Das Energieeffizienzgesetz verpflichtet Betreiber, ihren Verbrauch an ein nationales Rechenzentrumsregister zu melden. Bis zum 6. Juli 2026 waren für das Berichtsjahr 2025 genau 482 Meldungen eingegangen — bei geschätzt rund 1.000 meldepflichtigen Anlagen. Weniger als die Hälfte.
Die belastbarste öffentlich verfügbare Zahl zum Stromverbrauch deutscher Rechenzentren, 21,3 Milliarden Kilowattstunden für 2025, stammt deshalb nicht aus dem staatlichen Register. Sie stammt vom Branchenverband.
Ihre eigenen Ausbauziele will die Bundesregierung erst 2029 überprüfen.
Was der Ausbau energetisch bedeutet, lässt sich derweil nur global beziffern. Das Öko-Institut rechnete im Mai 2025 damit, dass sich der weltweite Strombedarf der Rechenzentren bis 2030 auf rund 1.400 Milliarden Kilowattstunden etwa verdoppelt, wobei der KI-Anteil von 50 auf 550 Milliarden steigt — aufs Elffache. Das Institut hält dabei ausdrücklich fest, dass Rechenzentren in den kommenden Jahren weiter auf Erdgas und Kohle angewiesen sein werden.
Warum das hierher gehört
Der Vorgang gehört in den ersten Strang dieser Seite, und zwar genau in dessen Wortlaut: endliche Größen treffen auf eine Planung, die unbegrenztes Wachstum voraussetzt. Anschlussleistung ist endlich. Wasser ist endlich. Der Plan ist es nicht.

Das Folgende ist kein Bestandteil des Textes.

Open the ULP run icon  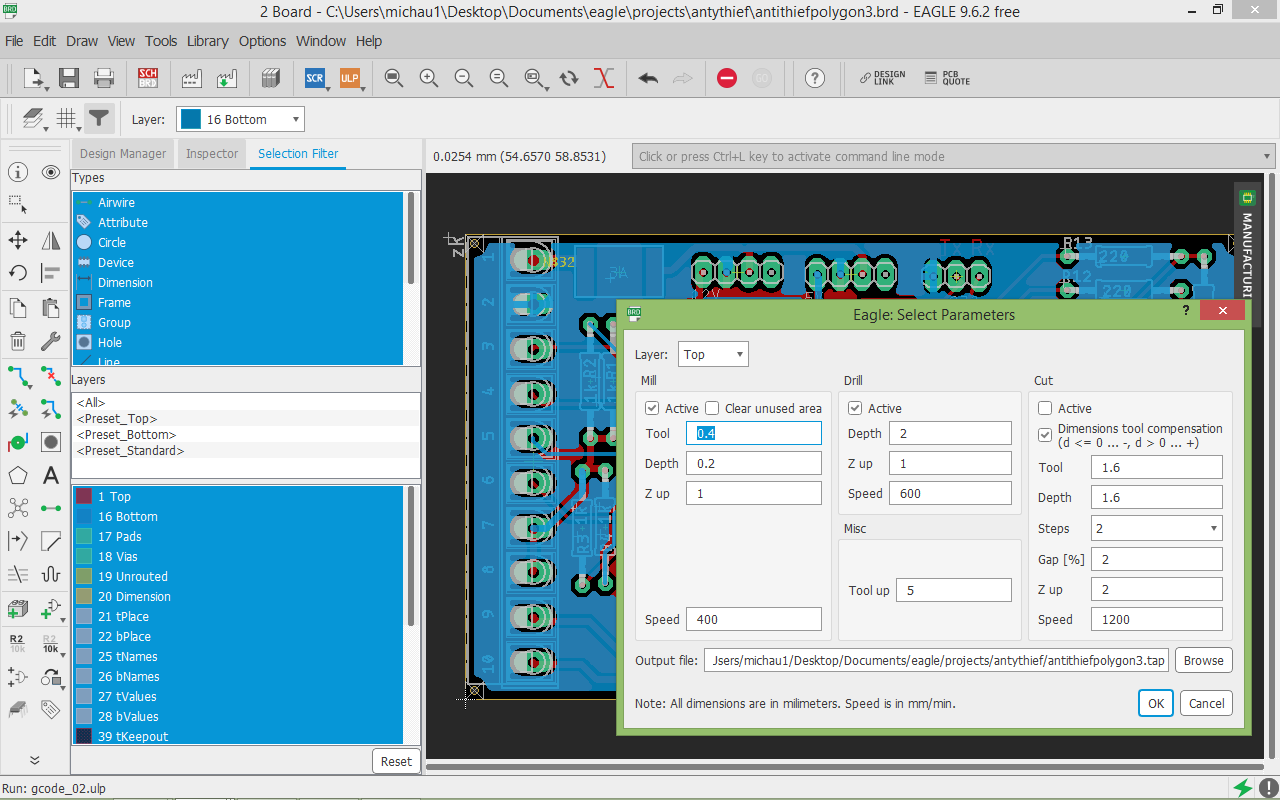(349, 78)
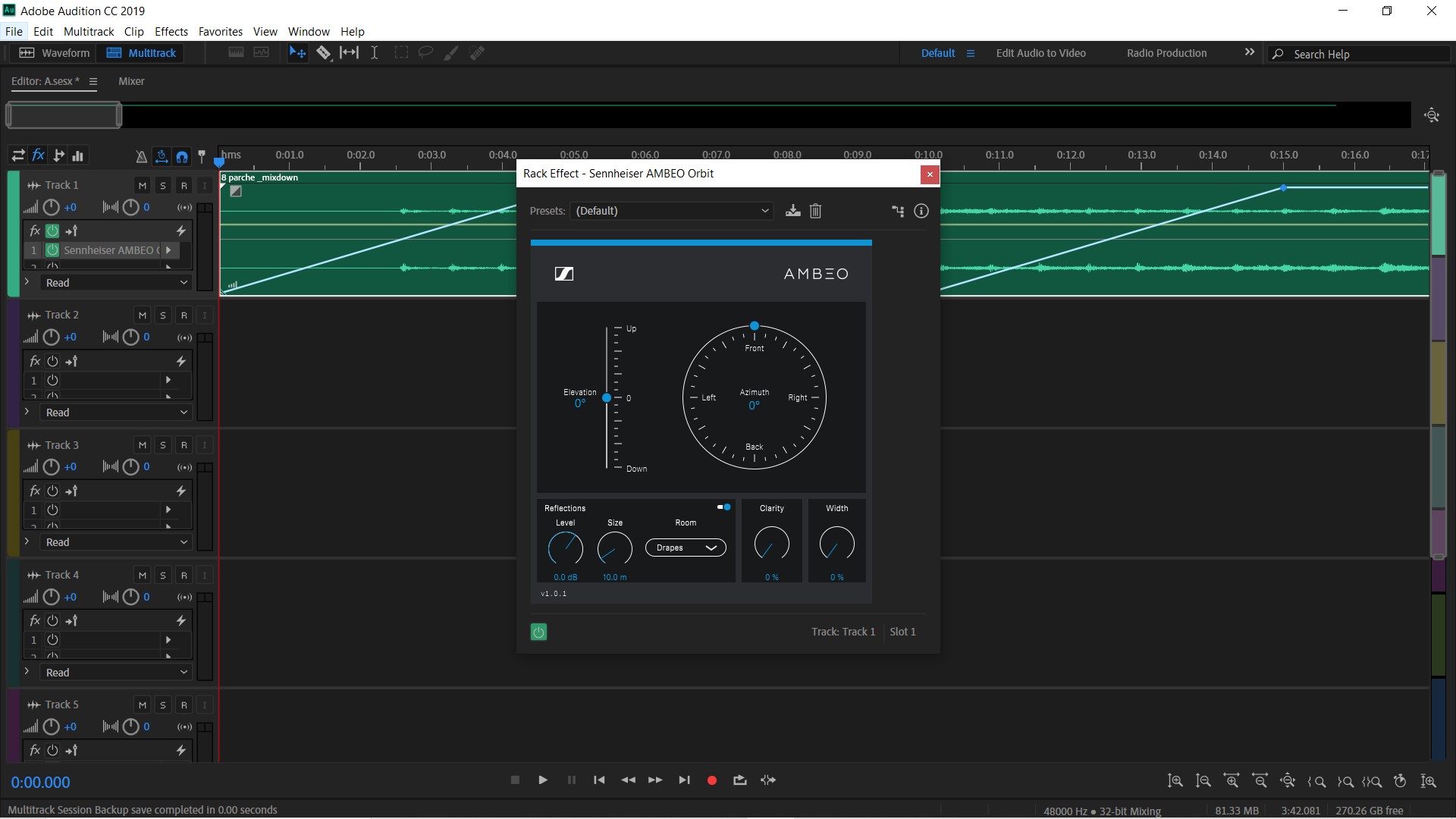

Der schärfere Punkt ist aber methodisch, und er führt den letzten Eintrag hier fort. Dort stand, dass ein Szenario, das sich nicht überprüfen lässt, keine Erkenntnis ist, sondern eine Stimmung. Für einen Staat gilt dasselbe.
Eine Regierung, die eine Verdopplung plant, während ihr eigenes Messinstrument zur Hälfte leer bleibt, trifft keine falsche Entscheidung. Sie trifft eine Entscheidung, die niemand bewerten kann — sie selbst eingeschlossen. Die Überprüfung im Jahr 2029 wird gegen eine Datenlage geführt werden, die es nicht gibt.
Das ist keine Prognose. Das ist eine Rechenaufgabe über die Gegenwart.
Man muss nicht gegen Rechenzentren sein, um zu verlangen, dass zuerst der Zähler abgelesen wird. Die Reihenfolge ist der ganze Streit.